Sulle rive di questo mare Dio si è fatto uomo. La sua Parola è echeggiata,
portando l’annuncio di Dio, che è «Padre e guida di tutti gli uomini» (S. Gregorio
di Nazianzo, Discorso 7 per il fratello Cesario, 24). Egli ci ama come figli e ci
vuole fratelli. E invece si offende Dio, disprezzando l’uomo creato a sua
immagine, lasciandolo in balia delle onde, nello sciabordio dell’indifferenza,
talvolta giustificata persino in nome di presunti valori cristiani. La fede chiede
invece compassione e misericordia – non dimentichiamo che questo è lo stile di
Dio: vicinanza, compassione e tenerezza –. La fede esorta all’ospitalità, a quella
filoxenia che ha permeato la cultura classica, trovando poi in Gesù la propria
manifestazione definitiva, specialmente nella parabola del Buon Samaritano (cfr
Lc 10,29-37) e nelle parole del capitolo 25 del Vangelo di Matteo (cfr vv. 31-46).
Non è ideologia religiosa, sono radici cristiane concrete.
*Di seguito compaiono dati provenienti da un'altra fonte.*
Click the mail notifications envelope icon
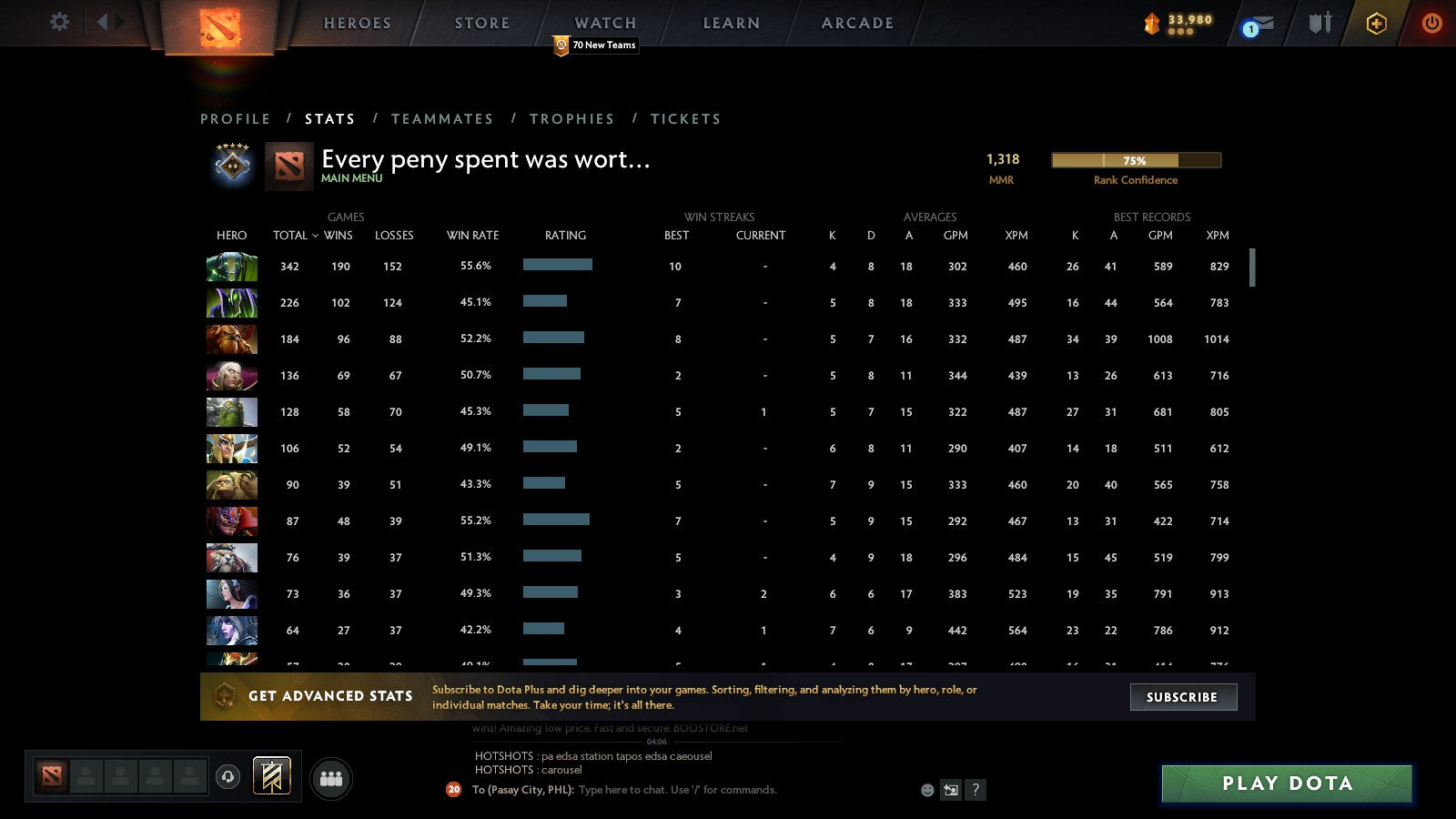(1260, 25)
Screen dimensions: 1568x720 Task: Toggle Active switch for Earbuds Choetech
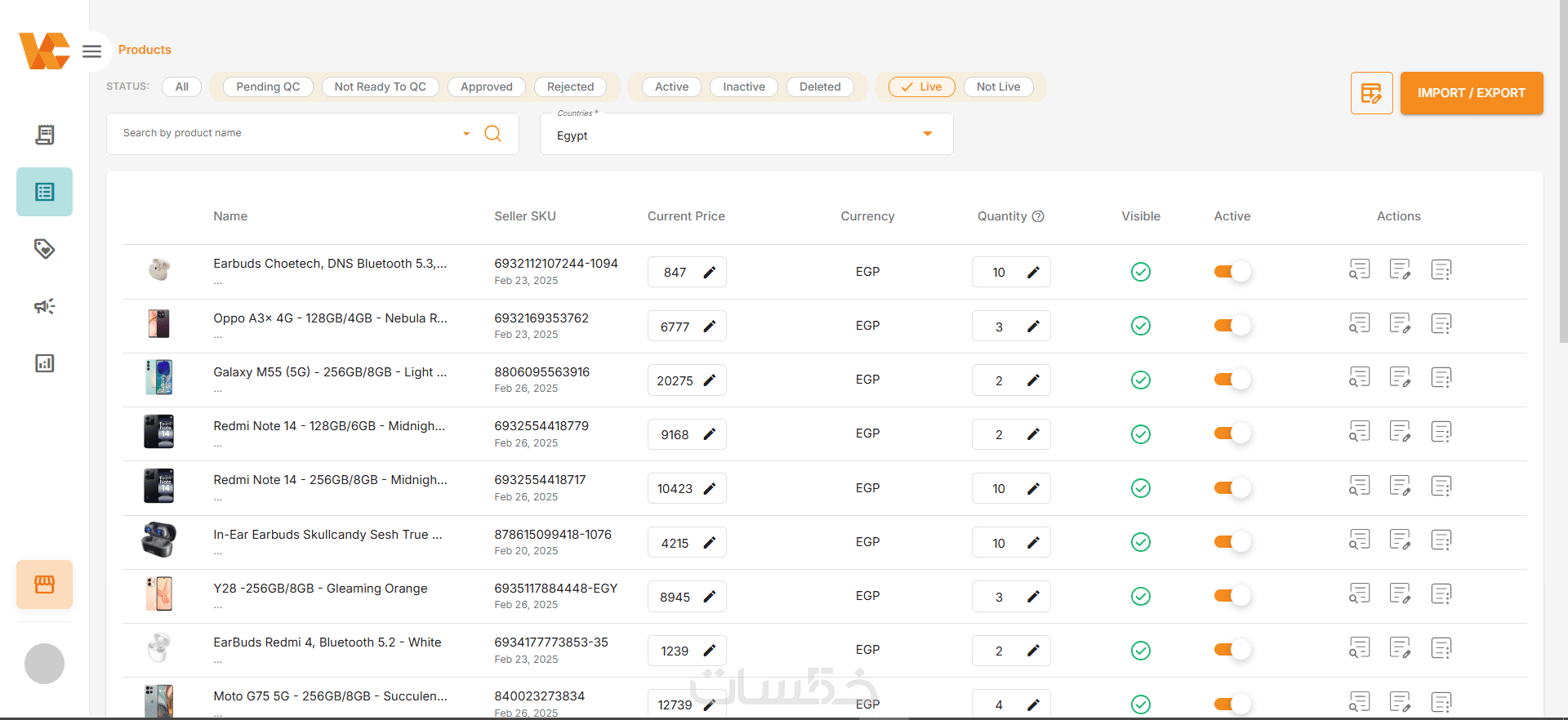[1232, 272]
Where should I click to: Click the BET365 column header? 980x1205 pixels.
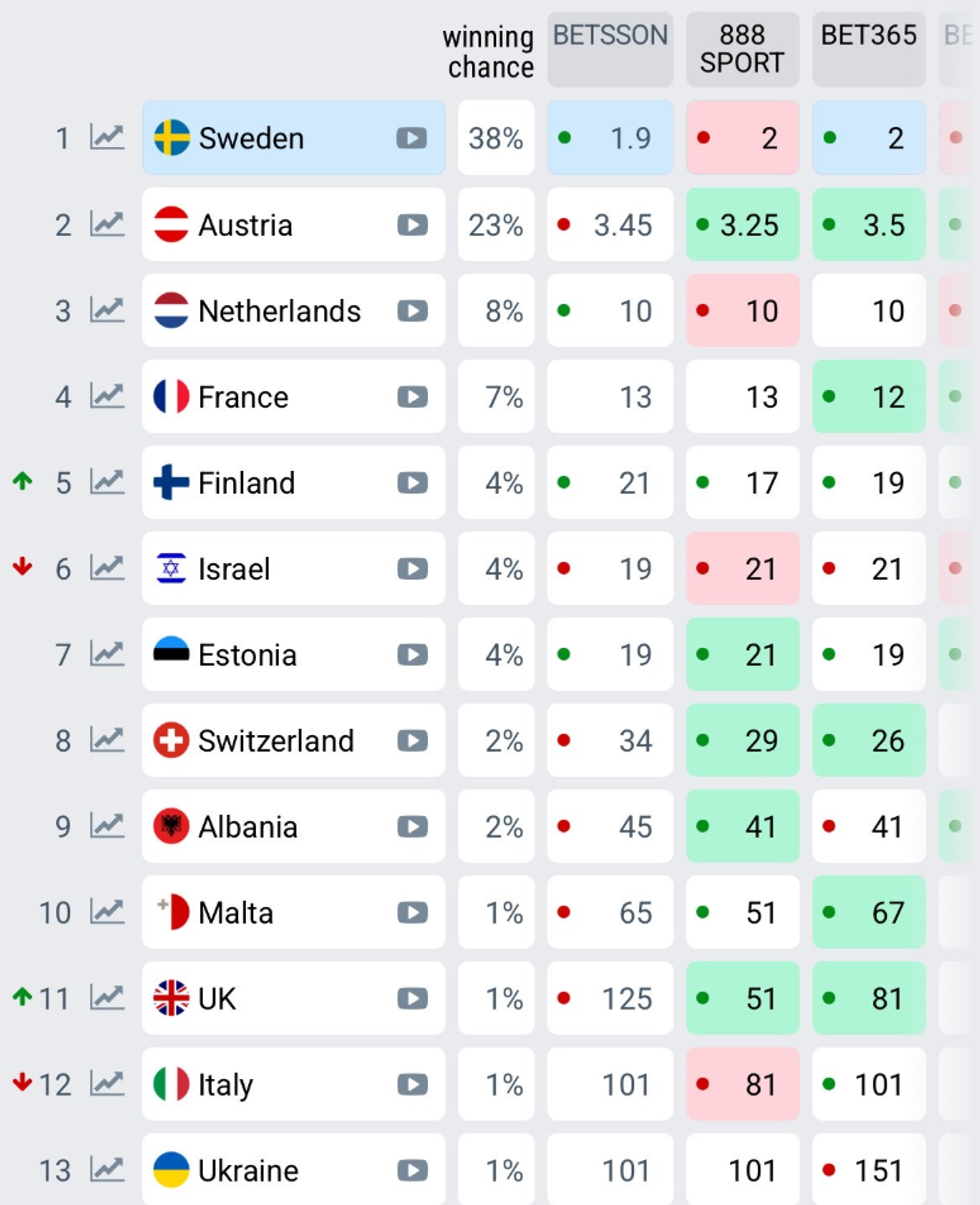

Gesù afferma
solennemente di essere lì, nel forestiero, nel rifugiato, in chi è nudo e affamato.
E il programma cristiano è trovarsi dove sta Gesù. Sì, perché il programma
cristiano, ha scritto Papa Benedetto, «è un cuore che vede» (Lett. enc. Deus
caritas est, 31). E non vorrei finire questo messaggio senza ringraziare il popolo
greco per l’accoglienza. Tante volte questa accoglienza diventa un problema,
perché non si trovano vie di uscita per la gente, per andare altrove. Grazie,
fratelli e sorelle greci, per questa generosità.
Ora preghiamo la Madonna, perché ci apra gli occhi alle sofferenze dei fratelli.
Ella si mise in fretta in viaggio verso la cugina Elisabetta che era incinta. Quante
madri incinte hanno trovato in fretta e in viaggio la morte mentre portavano in
grembo la vita! La Madre di Dio ci aiuti ad avere uno sguardo materno, che vede
negli uomini dei figli di Dio, delle sorelle e dei fratelli da accogliere, proteggere,
promuovere e integrare. E amare teneramente. La Tuttasanta ci insegni a
mettere la realtà dell’uomo prima delle idee e delle ideologie, e a muovere passi
svelti incontro a chi soffre.
Adesso preghiamo la Madonna tutti insieme.